What you need to do
Exactly the lines from the one with "This screenshot has height=480, width=640." through the end of the data below must be set down, and no pictures with them.

>>>

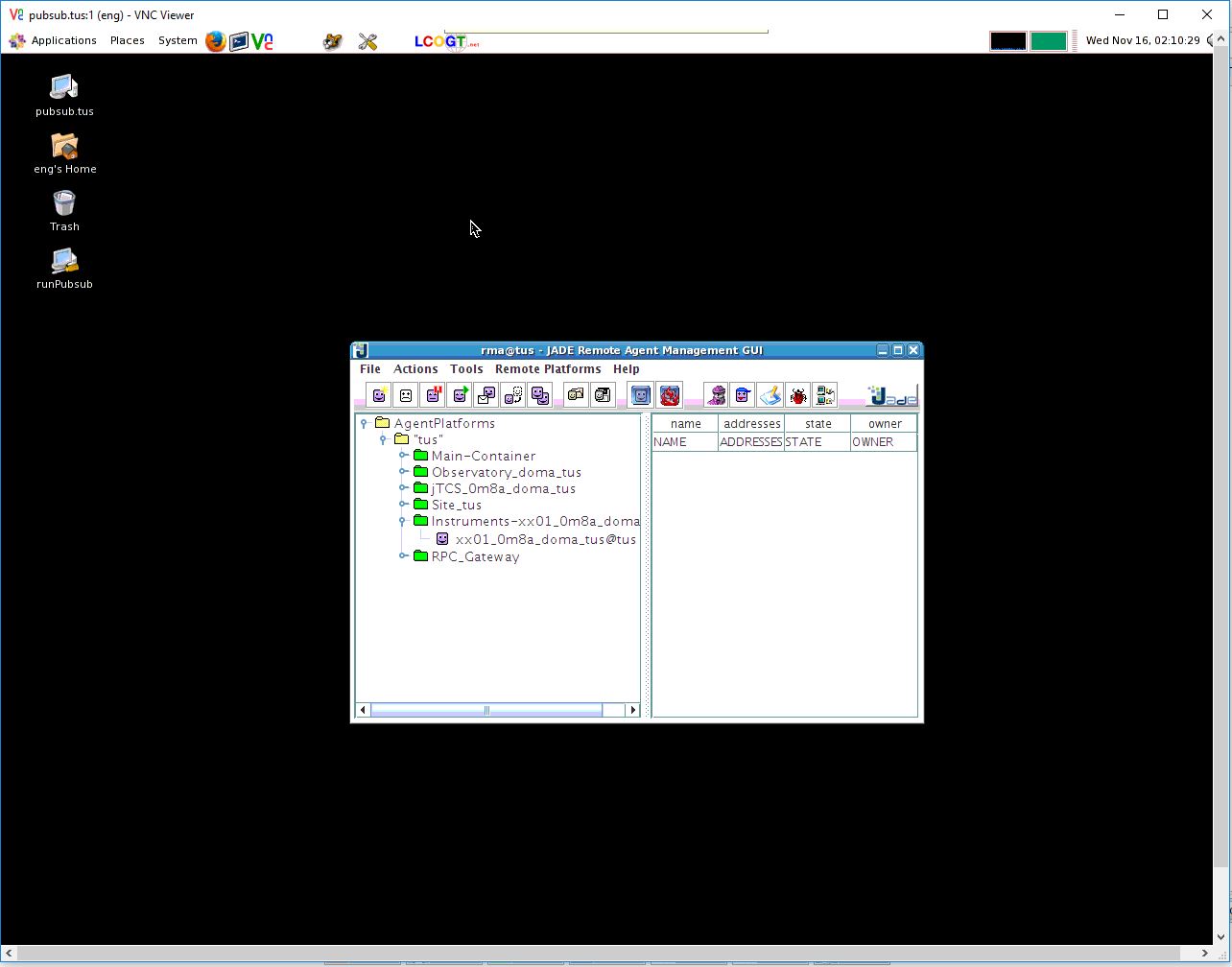Collapse the Instruments-xx01_0m8a_doma container node
This screenshot has height=967, width=1232.
404,521
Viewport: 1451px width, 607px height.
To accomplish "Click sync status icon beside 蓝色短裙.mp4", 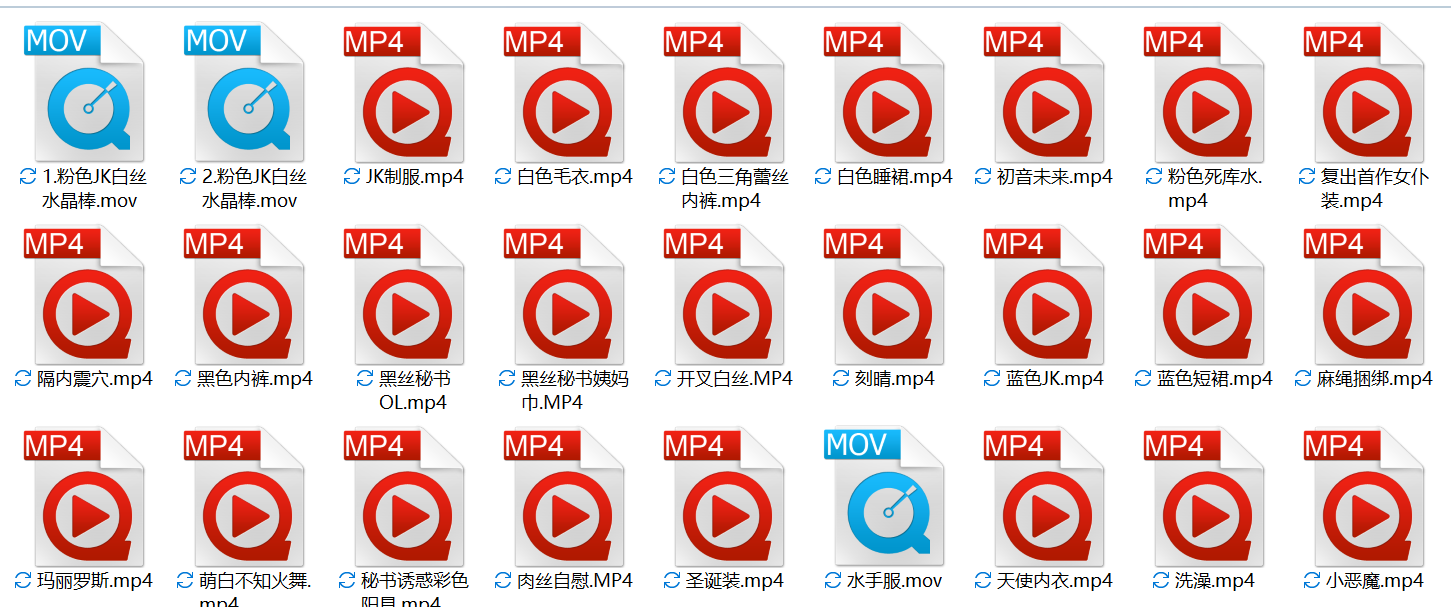I will pyautogui.click(x=1144, y=379).
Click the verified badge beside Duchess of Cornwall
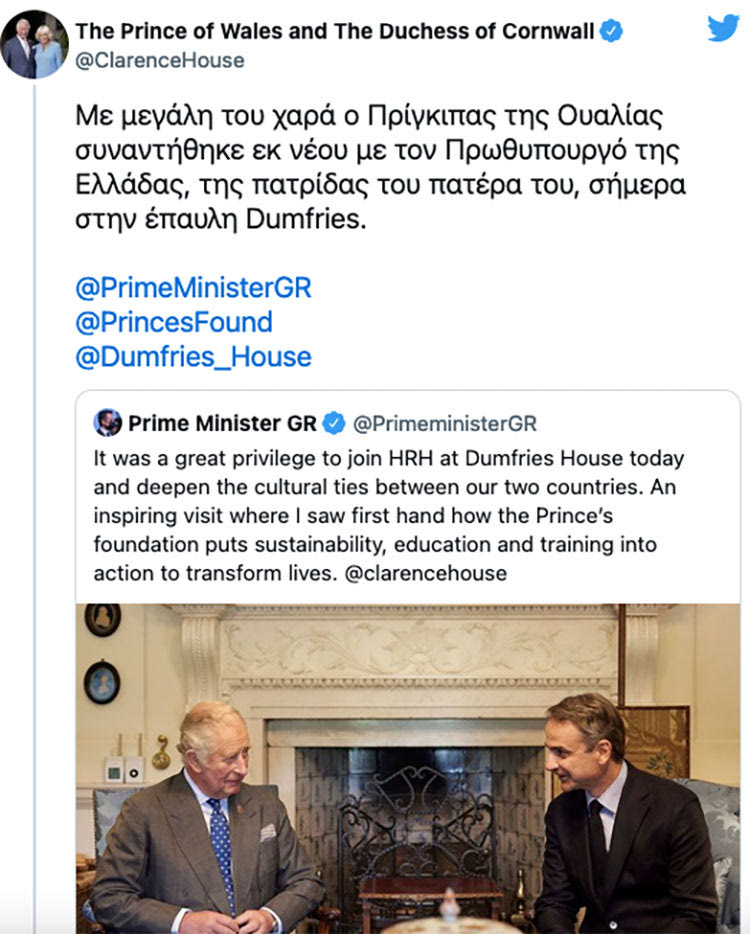Image resolution: width=750 pixels, height=934 pixels. coord(611,31)
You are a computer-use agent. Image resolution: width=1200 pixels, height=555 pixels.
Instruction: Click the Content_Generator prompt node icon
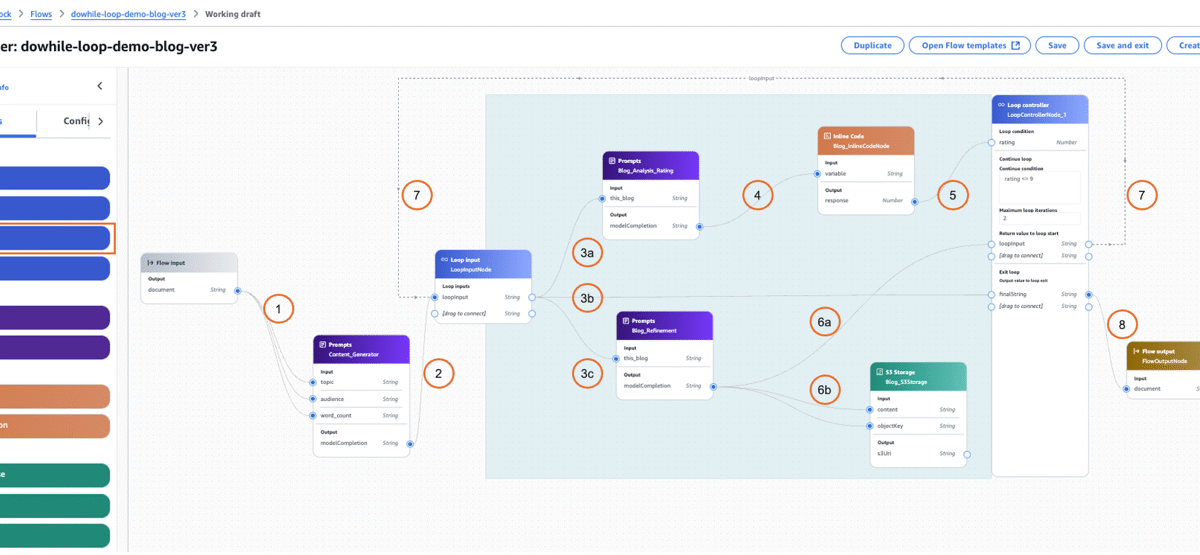[x=321, y=344]
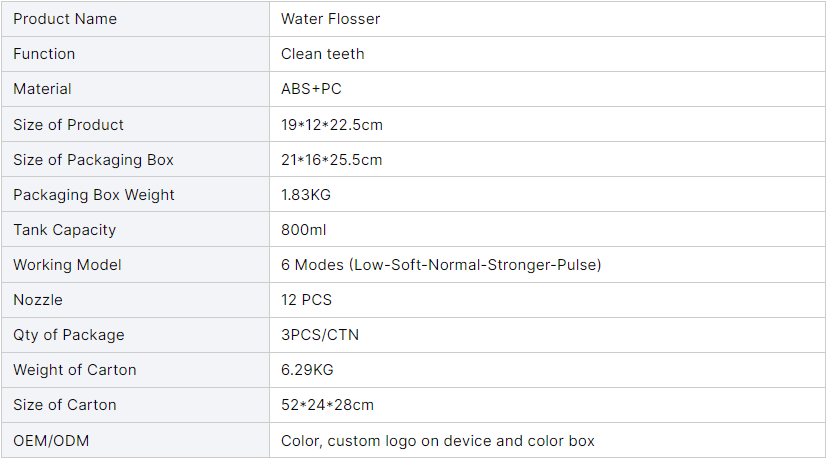
Task: Select the "3PCS/CTN" quantity value
Action: click(320, 335)
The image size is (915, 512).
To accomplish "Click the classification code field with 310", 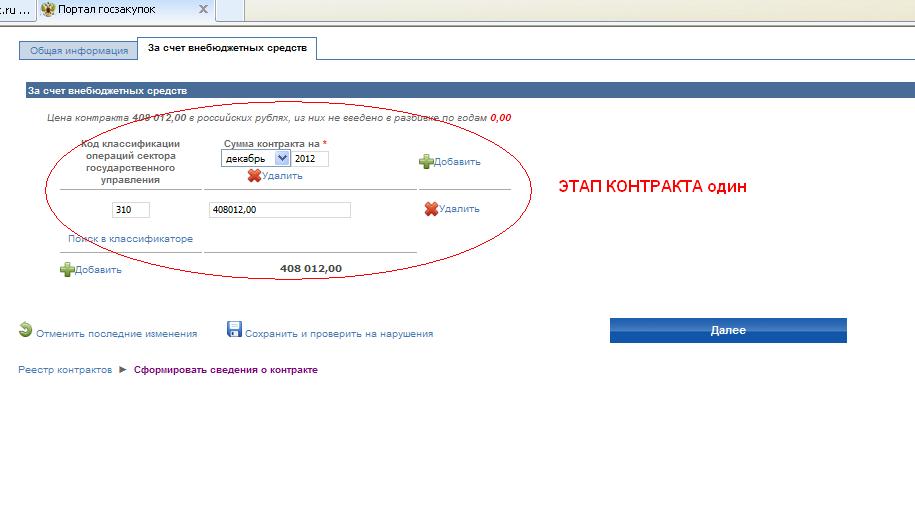I will coord(130,210).
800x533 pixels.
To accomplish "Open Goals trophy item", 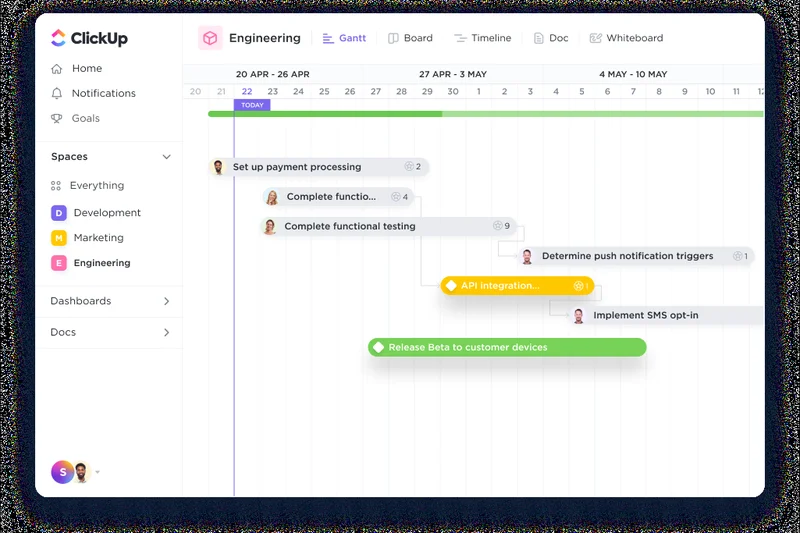I will pos(57,118).
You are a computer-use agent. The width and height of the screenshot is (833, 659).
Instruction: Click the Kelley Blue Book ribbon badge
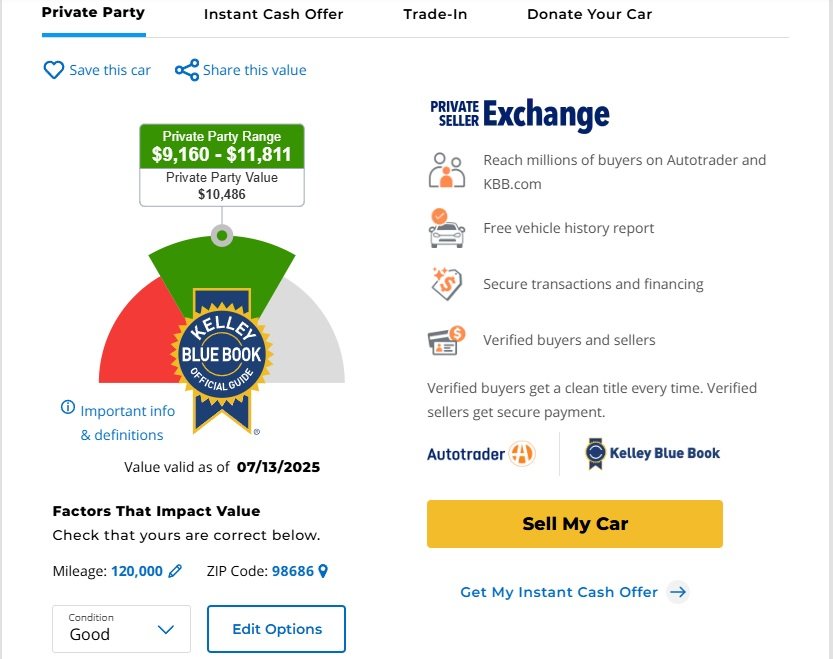coord(222,360)
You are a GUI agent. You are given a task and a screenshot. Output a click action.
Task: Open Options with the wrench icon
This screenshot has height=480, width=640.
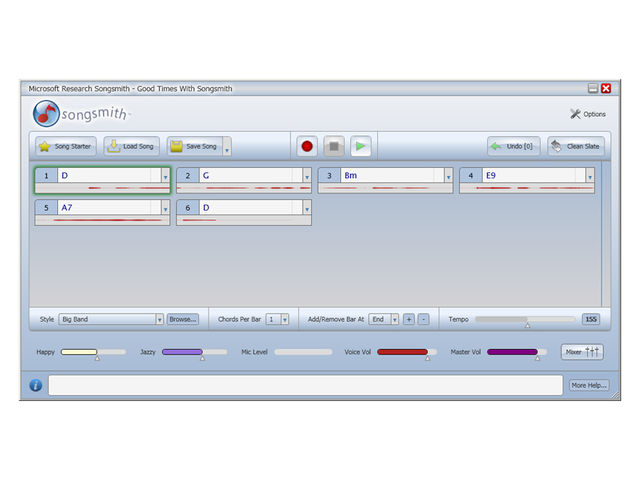(x=576, y=114)
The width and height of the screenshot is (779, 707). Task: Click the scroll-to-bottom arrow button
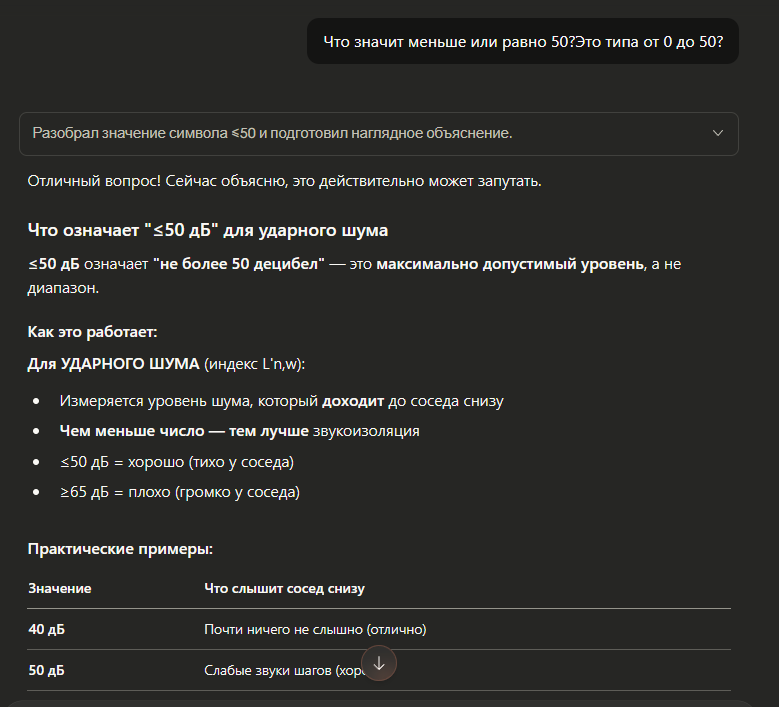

<<<

Task result
This screenshot has height=480, width=640.
(x=576, y=114)
The width and height of the screenshot is (779, 707). Task: Click the scroll-to-bottom arrow button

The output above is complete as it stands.